El ejecutivo precisó además que el primer pozo horizontal no convencional en el Cerro Dragón demandó una inversión cercana a los 30 millones de dólares. Para ejecutar las etapas de fractura, la empresa trasladó equipamiento y experiencia desarrollada previamente en Neuquén.

Resultados técnicos y próximos pasos

Según explicó Caretta, los resultados iniciales fueron positivos desde el punto de vista operativo, aunque todavía existen desafíos técnicos para mejorar la productividad del pozo. La compañía logró producir gas con condensado, pero detectó que gran parte de las fracturas realizadas no tuvieron el rendimiento esperado.

“De las 25 fracturas solamente cuatro están produjeron gas. Pero si con cuatro obtuvimos caudales interesantes, creemos que si logramos hacer eficientes las 25 el potencial puede ser muy importante”, afirmó.

El ejecutivo indicó que esa experiencia llevó a la compañía a convocar especialistas internacionales en geomecánica, petrofísica y petroquímica para redefinir el diseño de futuras fracturas. El objetivo ahora es optimizar la estimulación hidráulica.

“Contratamos a los gurúes del mundo en geomecánica y petroquímica porque el conocimiento es fundamental”, explicó el ejecutivo. Con esas recomendaciones, se realizó el segundo pozo en noviembre del 2025.

Caretta remarcó que la empresa no busca replicar el modelo neuquino, sino desarrollar un esquema adaptado a las condiciones de la Cuenca del Golfo San Jorge. En esa línea, sostuvo que el aprendizaje técnico será clave para definir el potencial económico del proyecto.

Expectativas por inversiones y empleo

Mientras avanzan las pruebas técnicas, el Gobierno de Chubut sigue de cerca la evolución del proyecto por el impacto que podría tener sobre la actividad económica provincial. La expectativa oficial está puesta tanto en nuevas inversiones petroleras como en el desarrollo de cadenas industriales asociadas.
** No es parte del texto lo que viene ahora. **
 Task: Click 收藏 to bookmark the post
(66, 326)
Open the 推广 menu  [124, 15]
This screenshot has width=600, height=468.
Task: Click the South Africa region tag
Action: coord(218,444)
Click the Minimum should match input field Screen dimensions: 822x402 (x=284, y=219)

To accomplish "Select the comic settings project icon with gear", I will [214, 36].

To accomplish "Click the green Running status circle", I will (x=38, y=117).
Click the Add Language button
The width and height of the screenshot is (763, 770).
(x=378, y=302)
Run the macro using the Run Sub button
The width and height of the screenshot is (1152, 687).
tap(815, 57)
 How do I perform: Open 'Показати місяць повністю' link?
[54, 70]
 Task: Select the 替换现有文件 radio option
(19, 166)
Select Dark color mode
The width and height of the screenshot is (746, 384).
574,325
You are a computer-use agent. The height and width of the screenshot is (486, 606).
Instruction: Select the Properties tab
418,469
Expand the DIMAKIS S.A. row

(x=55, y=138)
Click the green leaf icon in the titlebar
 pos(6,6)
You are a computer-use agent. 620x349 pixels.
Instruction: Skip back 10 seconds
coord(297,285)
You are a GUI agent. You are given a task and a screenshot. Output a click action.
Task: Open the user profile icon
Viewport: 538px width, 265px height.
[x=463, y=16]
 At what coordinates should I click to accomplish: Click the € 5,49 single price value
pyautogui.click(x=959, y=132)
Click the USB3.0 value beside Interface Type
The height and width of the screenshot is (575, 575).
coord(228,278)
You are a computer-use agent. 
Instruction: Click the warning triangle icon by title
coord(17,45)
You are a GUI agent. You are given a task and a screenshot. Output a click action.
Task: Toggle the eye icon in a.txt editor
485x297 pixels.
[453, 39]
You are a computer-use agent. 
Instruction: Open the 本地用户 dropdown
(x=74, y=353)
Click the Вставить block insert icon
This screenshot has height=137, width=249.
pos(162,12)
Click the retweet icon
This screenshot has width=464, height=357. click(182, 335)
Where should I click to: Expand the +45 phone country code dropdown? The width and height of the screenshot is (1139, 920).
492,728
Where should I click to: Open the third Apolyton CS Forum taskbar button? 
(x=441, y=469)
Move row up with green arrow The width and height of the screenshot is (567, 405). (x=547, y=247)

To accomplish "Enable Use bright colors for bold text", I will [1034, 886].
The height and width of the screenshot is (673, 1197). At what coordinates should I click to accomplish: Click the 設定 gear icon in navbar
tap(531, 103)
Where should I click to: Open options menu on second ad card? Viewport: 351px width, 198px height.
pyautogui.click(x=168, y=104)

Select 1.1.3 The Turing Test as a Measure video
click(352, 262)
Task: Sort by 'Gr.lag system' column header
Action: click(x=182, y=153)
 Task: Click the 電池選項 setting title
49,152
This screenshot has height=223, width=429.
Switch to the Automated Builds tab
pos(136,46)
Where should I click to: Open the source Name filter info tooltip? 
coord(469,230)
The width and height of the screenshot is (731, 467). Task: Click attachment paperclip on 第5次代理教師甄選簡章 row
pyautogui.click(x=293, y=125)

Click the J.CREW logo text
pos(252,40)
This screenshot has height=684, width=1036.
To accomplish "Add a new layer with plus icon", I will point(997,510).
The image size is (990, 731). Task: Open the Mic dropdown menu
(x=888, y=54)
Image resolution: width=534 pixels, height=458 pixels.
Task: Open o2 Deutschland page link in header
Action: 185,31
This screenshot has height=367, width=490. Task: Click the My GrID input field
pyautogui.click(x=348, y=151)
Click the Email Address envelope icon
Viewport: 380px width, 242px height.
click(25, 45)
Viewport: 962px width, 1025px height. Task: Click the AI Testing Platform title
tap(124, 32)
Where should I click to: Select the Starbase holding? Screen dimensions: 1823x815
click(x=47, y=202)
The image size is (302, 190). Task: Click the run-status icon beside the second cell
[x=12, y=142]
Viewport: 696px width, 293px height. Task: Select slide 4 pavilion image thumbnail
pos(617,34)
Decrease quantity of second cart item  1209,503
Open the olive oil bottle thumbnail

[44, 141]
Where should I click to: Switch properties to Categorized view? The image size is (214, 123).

“Estimamos que este escenario, que inicialmente parecía coyuntural (por la cotización del barril de petróleo), podría extenderse durante varios meses, y es importante aprovechar esta oportunidad para generar más inversiones y puestos de trabajo”, señaló Torres.

El mandatario provincial agregó que esperan novedades en el corto plazo para la cuenca y aseguró que el contexto actual representa una oportunidad para recuperar dinamismo en una región golpeada por la caída de la producción convencional.